KALLE LAAR | Von Hör-Reisen und Ohren-Kinos

Kalle Laar, in Deutschland geboren, aber lettisch-estnischer Herkunft, bewegte sich Anfang der 90er Jahre in der Improvisationsszene als Gitarrist im Duo mit Takashi Kazamaki. Man spürt auch sofort bei seinen DJ-Auftritten, dass hier ein Musiker am Pult steht den Formen und ihrer Selbstauflösung spielt. Plattenspieler und Mischpult sind für ihn legitime Musikinstrumente, die lediglich anders zu bedienen sind als die herkömmlichen.

Seine Musik hat mittlerweile eine solche Detailsensibilität entwickelt, dass sich die Frage nach stilistischen und kulturellen Grenzen oder Kategorien (wie tanzbar vs. nicht tanzbar) gar nicht mehr stellt - es ist ein einziger Fluss der Klänge. Er selbst spricht von "Hör-Reisen", man kann auch Ohrenkino dazu sagen. Denn wie ein Film folgen die Klänge, die eingebetteten Songs, die Verweise und Zitate einer Dramaturgie, die durch und durch musikalisch ist.

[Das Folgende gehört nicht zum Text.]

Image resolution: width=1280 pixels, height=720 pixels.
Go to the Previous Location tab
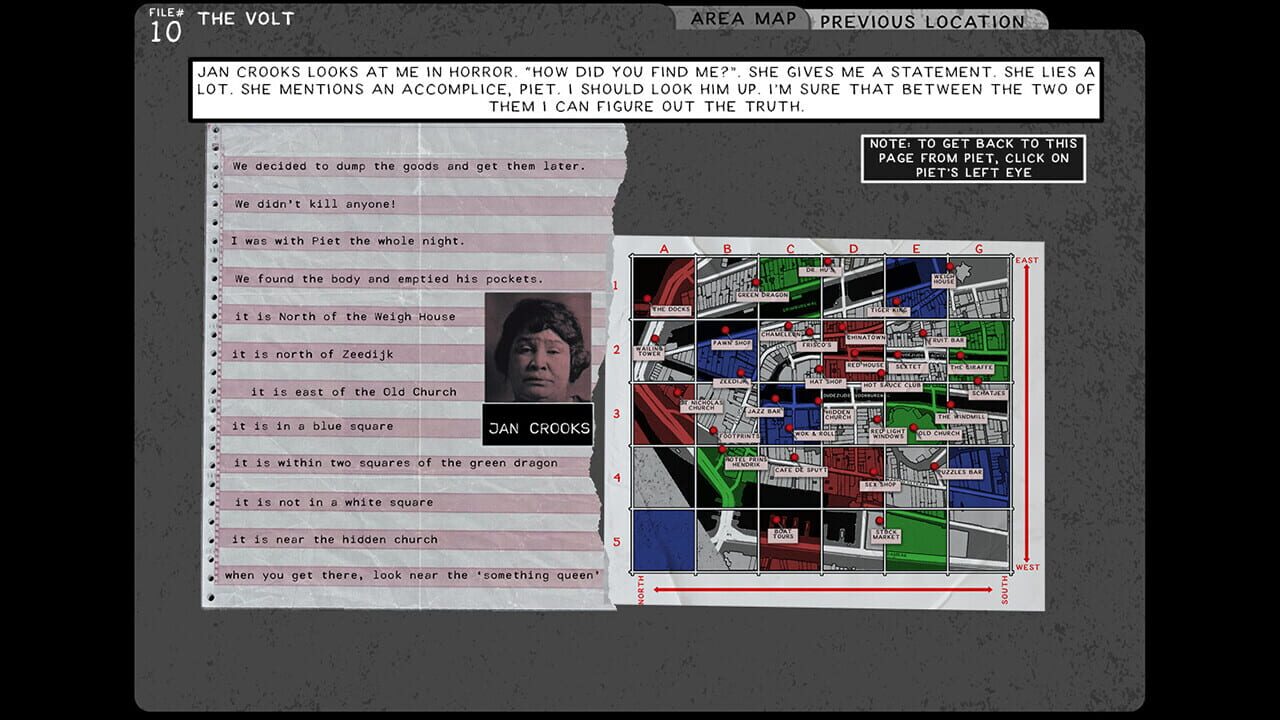pos(922,21)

Das Exotische steht hier neben dem Alltäglichen und eins verwandelt das andere, schärft nicht nur die Wahrnehmung für feine Klänge und Differenzen, sondern relativiert auch die Vorstellungen, die man sich von dem Nahen und dem Fremden gemacht hat. Wenn man diese Performances mit einem Begriff belegen möchte, dann vielleicht mit dem Attribut "selbstbefremdlich", denn innerhalb dieses Kontinuums gelingt es Kalle Laar, die Musik sich selbst in Frage stellen zu lassen.

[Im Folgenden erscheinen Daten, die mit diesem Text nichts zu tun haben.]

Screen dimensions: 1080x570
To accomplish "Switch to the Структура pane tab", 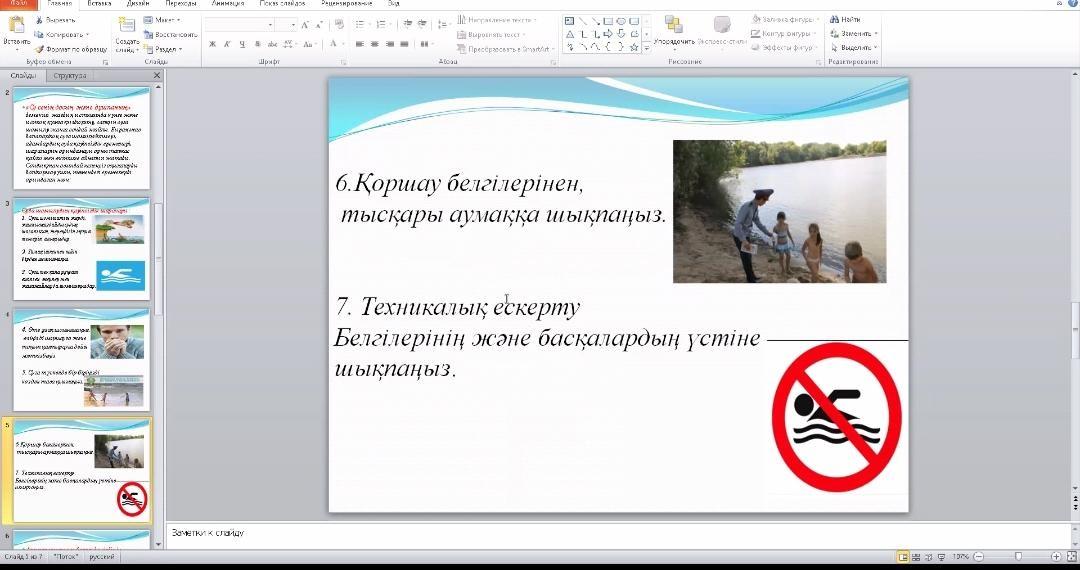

Kalle Laar ist u.a. auf CDs mit Elliott Sharp, Christian Marclav, William Parker, Kazutoki Umezu zu hören. Inzwischen liegen neben Soloauftritten im Spannungsfeld zwischen DJ- und elektronischer Musik die Schwerpunkte auf der Entwicklung von Klanginstallationen, der Arbeit an Hörspielen und der Komposition von Theatermusik. Zusätzlich arbeitet Kalle Laar noch als Herausgeber für das Trikont - Our Own Voice-Label (u.a. La Paloma, Coco Schumann), besitzt einen Lehrauftrag für Architektur und Klang an der Fachhochschule München.

1996 gründet Laar zusammen mit der Künstlerin Barbara Holzherr das TEMPORÄRE KLANGMUSEUM in der Städtischen Galerie im Lenbachhaus, München, wo er als musikalischer Leiter und DJ die Veranstaltungsreihe "Nächte der verlorenen Musik" betreut.